Natürlich ist Sprache nicht per se gut, man kann schon erstaunlichen Mist mit ihr anstellen, aber sie schafft die einzige Welt, in der Menschen überhaupt leben können. Sie ist, selbst ohne Schrift, das kollektive Gedächtnis. In der Etymologie einzelner Wörter stecken Jahrtausende Geschichte. Dabei ist das Sprechen des Menschen in Wirklichkeit unpräzise, der Unterschied zwischen dem Gedachten und Gesagten oder gar Geschriebenen teilweise beachtlich. Zum Beispiel klang manche Passage dieses Textes in meinem Kopf viel besser, als sie nun hier steht. Auf der Strecke vom fast wortlosen Gedanken bis zur Niederschrift geht so manches verloren oder kommt manch unnötiges hinzu.

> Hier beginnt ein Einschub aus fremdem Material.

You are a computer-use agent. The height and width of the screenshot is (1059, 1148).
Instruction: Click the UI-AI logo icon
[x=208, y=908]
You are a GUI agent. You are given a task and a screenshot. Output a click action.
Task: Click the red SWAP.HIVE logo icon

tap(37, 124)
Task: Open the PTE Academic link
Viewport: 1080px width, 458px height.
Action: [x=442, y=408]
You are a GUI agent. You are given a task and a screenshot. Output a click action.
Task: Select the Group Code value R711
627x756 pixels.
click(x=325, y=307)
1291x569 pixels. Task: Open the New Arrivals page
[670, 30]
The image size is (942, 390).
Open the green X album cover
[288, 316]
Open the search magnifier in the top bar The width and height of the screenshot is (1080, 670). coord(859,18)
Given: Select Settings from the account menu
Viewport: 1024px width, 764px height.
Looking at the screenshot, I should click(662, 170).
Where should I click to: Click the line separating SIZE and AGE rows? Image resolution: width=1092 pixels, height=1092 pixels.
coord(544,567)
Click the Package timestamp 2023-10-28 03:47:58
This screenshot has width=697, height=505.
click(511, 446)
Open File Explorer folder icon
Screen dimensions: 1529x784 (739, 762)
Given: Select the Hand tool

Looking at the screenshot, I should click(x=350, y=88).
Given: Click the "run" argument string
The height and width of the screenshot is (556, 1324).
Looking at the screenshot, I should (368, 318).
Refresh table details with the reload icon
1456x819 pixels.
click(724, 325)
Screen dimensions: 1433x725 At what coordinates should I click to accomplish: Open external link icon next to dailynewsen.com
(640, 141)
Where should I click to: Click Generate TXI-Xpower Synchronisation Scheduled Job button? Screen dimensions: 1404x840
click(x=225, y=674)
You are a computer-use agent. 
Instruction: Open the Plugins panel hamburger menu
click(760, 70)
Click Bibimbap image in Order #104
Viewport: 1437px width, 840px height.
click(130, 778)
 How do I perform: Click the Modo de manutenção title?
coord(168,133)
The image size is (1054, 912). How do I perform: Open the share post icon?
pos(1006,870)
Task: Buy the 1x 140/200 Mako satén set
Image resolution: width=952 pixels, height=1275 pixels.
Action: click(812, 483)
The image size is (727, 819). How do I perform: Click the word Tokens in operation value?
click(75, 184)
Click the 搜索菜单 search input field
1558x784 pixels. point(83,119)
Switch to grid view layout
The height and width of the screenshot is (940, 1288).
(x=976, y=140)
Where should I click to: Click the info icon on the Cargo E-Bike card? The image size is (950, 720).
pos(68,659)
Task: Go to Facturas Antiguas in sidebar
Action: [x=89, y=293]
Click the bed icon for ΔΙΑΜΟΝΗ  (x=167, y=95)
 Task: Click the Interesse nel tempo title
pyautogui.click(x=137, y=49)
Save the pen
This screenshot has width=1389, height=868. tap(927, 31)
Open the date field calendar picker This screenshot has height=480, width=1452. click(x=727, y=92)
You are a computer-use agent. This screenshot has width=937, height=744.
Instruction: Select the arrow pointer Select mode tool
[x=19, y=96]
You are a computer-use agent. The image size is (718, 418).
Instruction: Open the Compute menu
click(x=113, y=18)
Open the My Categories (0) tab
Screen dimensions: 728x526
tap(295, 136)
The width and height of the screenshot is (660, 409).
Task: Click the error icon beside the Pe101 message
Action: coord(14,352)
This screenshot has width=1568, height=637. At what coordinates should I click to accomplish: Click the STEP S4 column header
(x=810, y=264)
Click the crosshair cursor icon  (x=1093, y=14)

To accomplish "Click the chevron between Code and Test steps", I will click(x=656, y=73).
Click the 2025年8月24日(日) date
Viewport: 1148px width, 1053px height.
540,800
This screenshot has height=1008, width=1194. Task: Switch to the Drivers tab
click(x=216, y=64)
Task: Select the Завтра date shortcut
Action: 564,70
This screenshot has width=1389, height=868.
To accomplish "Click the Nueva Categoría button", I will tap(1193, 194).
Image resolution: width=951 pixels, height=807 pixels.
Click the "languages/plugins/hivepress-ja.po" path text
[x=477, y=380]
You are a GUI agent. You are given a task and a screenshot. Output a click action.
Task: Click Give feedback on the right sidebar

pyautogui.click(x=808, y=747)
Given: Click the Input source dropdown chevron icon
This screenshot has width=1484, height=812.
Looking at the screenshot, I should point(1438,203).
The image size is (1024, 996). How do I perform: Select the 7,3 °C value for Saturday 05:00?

»Schreiben ist ganz einfach, man muss nur die falschen Wörter weglassen«, wie Mark Twain eigens für Poster in literaturwissenschaftlichen Bibliotheken diese Unwucht menschlicher Mitteilung formulierte. Weil es so schwierig ist, die falschen Wörter wegzulassen, erstaunt es immer wieder, wie gut die richtigen an der richtigen Stelle sind, wie einzelne Wörter selbst aus tausendmal Gehörtem plötzlich hervorspringen können und Sinn stiften. Das »really« in dieser Zeile des längst durch circa 30, zum Teil abstoßenden Verwertungszyklen gegangenen Louis-Armstrong-Liedes »What a wonderful world« bezaubert mich immer wieder: »I see friends shaking hands, saying ›How do you do?‹ They’re really saying ›I love you‹.«

Dieser sanfte Zweifel am behaupteten Daseinsglück in diesem einen Wort gibt dem Lied eine profunde Naivität und macht die Begeisterung erstaunlicherweise echt. Die sagen das wirklich! Obwohl es so etwas Unwahrscheinliches ist, dass es Liebe gibt und sie mit nur drei Wörtern zu übermitteln ist. Dieses eine Wort macht aus einer Floskel, einer Routine für ein kitschiges Lied, eine profunde Freude an den Möglichkeiten des Lebens. Es verteidigt den Mensch gegen die Mühlen des Zynismus, die er sich geschaffen hat. Wundervoll.